Reservoir in Saskatchewan, Canada

Bradwell Reservoir is a man-made reservoir in the Canadian province of Saskatchewan in the Rural Municipality of Blucher No. 343. The reservoir was built as part of the South Saskatchewan River Project. That project involved the damming of the South Saskatchewan River with the Gardiner and Qu'Appelle River Dams creating Lake Diefenbaker. From Lake Diefenbaker, a series of aqueducts were built allowing for irrigation and the creation of several reservoirs, including Bradwell Reservoir. The reservoir is owned and operated by the Saskatchewan Water Security Agency.

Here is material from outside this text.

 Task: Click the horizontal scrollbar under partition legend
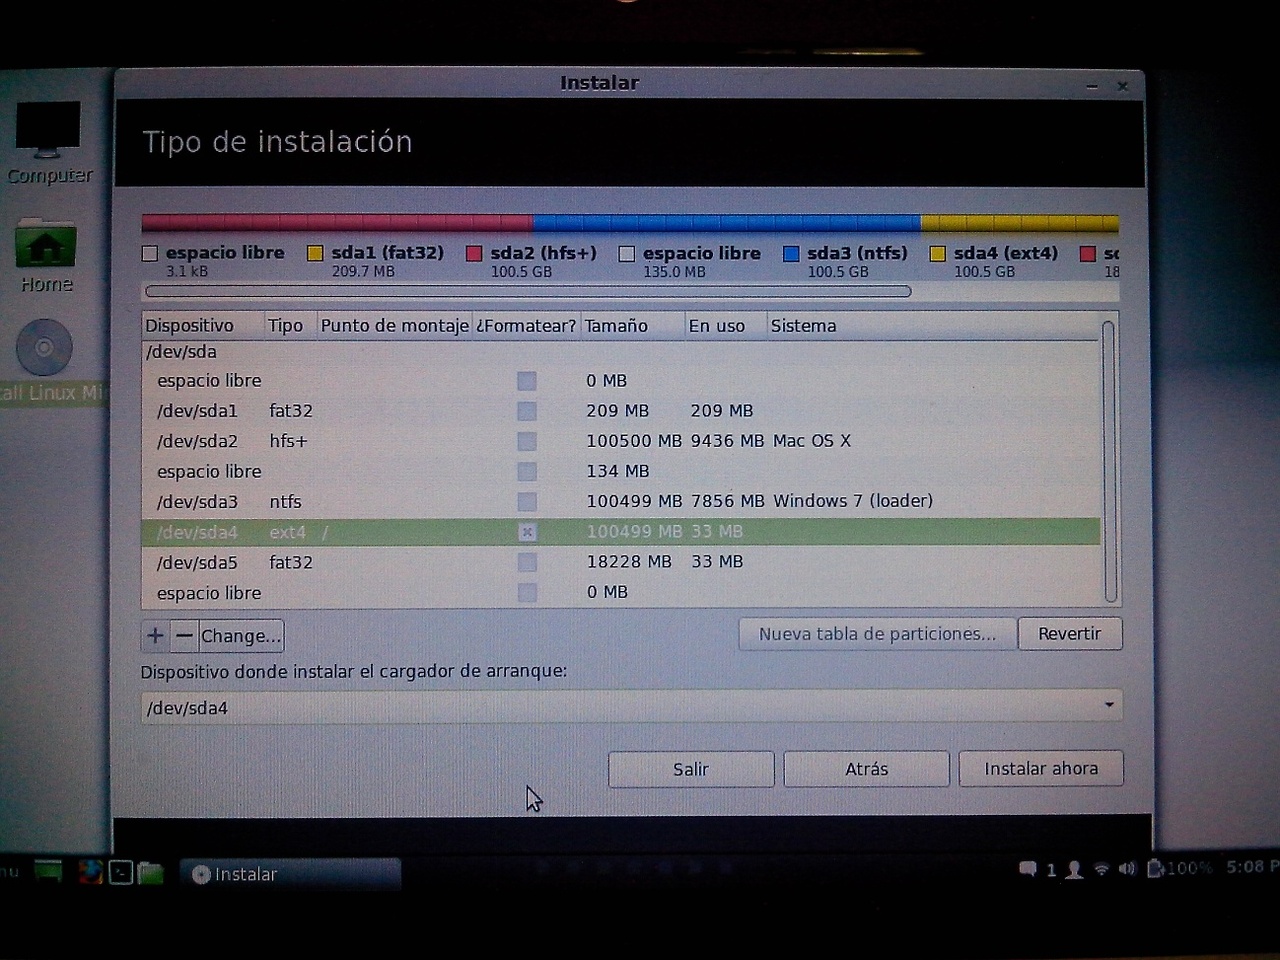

Bradwell Reservoir supplies water to the Nutrien Allan Potash Mine near Allan.

== Description ==
Bradwell Reservoir was created in 1967 with the construction of two dams — Bradwell West Dam at 3.7 m high and Bradwell East Dam at 5.8 m high. The total water volume at full supply is 4440 dam3. Water is supplied via the aqueduct from Lake Diefenbaker, which is about 100 km to the south-west. Upstream from Bradwell Reservoir is Bradwell National Wildlife Area and Blackstrap Lake.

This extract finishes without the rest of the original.